Затаившись, мир ждал окончания двадцатого века в 2000 году, с несколько наигранным кокетством пугая себя тремя нолями и компьютерным сбоем, который так и не наступил. Вскоре стало ясно, что чмокающая цифровая округлость ничего не означает, и, как всегда, все случилось совсем не так, как ожидалось, так что уходящее столетие подытожило год спустя никем не предсказанное, кроме все того же Апокалипсиса, 11 сентября 2001 года. Обгорелые руины в центре Нью-Йорка обозначили наступление третьего тысячелетия и подвели итоговую черту под веком мировых войн и коммунистических революций. Продажные интеллектуалы провозгласили катастрофу лучшей пиаровской акцией и великим произведением искусства, а повторение того, что гибель близнецов-небоскребов убила модернизм и что устремленность ввысь утопии авангарда исчерпала себя, уйдя в прошлое вместе с Берлинской стеной, СССР и сексом без презерватива, стало модной темой бла-бла-бла Интернета. Политики, режиссеры, архитекторы и писатели, в общем, вся мыслящая элита, сбились в гудящий рой, кружащийся над развалинами, вполне искренне переживая трагедию, что не мешало собирать с трагедии свой творческий нектар, используя ее в качестве источника вдохновения, а заодно - и в качестве источника различных материальных благ.

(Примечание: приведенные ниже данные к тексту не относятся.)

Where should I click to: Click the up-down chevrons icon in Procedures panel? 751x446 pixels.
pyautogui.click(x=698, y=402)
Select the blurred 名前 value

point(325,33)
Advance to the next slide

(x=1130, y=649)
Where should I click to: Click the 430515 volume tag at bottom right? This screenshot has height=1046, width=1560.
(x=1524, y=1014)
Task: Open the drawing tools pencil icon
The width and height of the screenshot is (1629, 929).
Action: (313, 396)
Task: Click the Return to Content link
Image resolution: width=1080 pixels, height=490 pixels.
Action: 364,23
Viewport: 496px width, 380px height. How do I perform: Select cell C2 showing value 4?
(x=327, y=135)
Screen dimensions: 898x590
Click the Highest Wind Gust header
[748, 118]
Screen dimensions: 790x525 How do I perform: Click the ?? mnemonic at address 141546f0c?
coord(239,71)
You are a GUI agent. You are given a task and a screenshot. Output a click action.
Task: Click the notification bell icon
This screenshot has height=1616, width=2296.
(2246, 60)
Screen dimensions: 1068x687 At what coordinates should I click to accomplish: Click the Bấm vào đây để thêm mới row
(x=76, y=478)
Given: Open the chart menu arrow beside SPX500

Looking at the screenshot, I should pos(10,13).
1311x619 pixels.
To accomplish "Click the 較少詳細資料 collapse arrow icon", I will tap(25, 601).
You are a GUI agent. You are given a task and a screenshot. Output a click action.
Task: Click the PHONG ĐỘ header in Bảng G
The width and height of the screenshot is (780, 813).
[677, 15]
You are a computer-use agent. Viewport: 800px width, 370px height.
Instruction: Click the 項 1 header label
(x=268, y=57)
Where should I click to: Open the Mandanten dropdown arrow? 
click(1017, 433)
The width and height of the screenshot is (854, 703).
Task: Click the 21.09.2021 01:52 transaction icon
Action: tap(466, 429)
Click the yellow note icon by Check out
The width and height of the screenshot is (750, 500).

Ведь в третьем тысячелетии нищий художник - плохой художник, это - аксиома. Что там переживать, никакой это не цинизм, все мы знаем, из какого сора цветут цветы, не ведая стыда, и всем давно известно, что спекуляция - основа любого творчества.

Сбор нектара принимал самые неожиданные формы, так как в изощренности способов высасывать цветочки интеллектуалам не откажешь. На волне увлечения спорами о будущем архитектуры, о конце гигантомании, об обреченности мегаполисов, о вертикалях и горизонталях жизни, времени № власти группе продвинутых европейских продюсеров пришла в голову мысль снять фильм о Джованни Батиста Пиранези, великом римском бумажном архитекторе XVIII века, создателе бешеных фантазий о грандиозных городах, возникающих в его голове параллельно видениям мрачных темниц, похожих на грезы гениального садомазохиста. Подразумевалось, что фильм будет полуигровым-полудокументальным, в нем сквозь восемнадцативековый Рим должна была просвечивать современность - не грубо, но слегка, для посвященных. Вымысел Пиранези трактовался как гениальное предвидение наваждений Манхэттена и в то же время осторожное предупреждение о возможности грядущей катастрофы, так что Пиранези становился предметом открытого рассуждения на тему о том, каким должен быть сегодняшний мир. Продюсерам фильм виделся как элегантный ответ Европейского Союза на случившееся, изысканный, тонко различающий в далеком прошлом призрак сегодняшнего дня, без голливудского жлобства с его спецэффектами и душераздирающей натуралистичностью, рассчитанной на массовость. Также фильм должен был ненавязчиво намекать на то, что Европа давно осознала обреченность империи и имперского мышления, что Нью-Йорк - просто новый Рим, на то, что о важности европейского культурного опыта не стоит забывать ни за какими нулями, и, наконец, на то, что не надо игнорировать способность Европы участвовать в современном дискурсе, так как даже сейчас не все проблемы мира сведены к диалогу американской демократии и мусульманского фундаментализма.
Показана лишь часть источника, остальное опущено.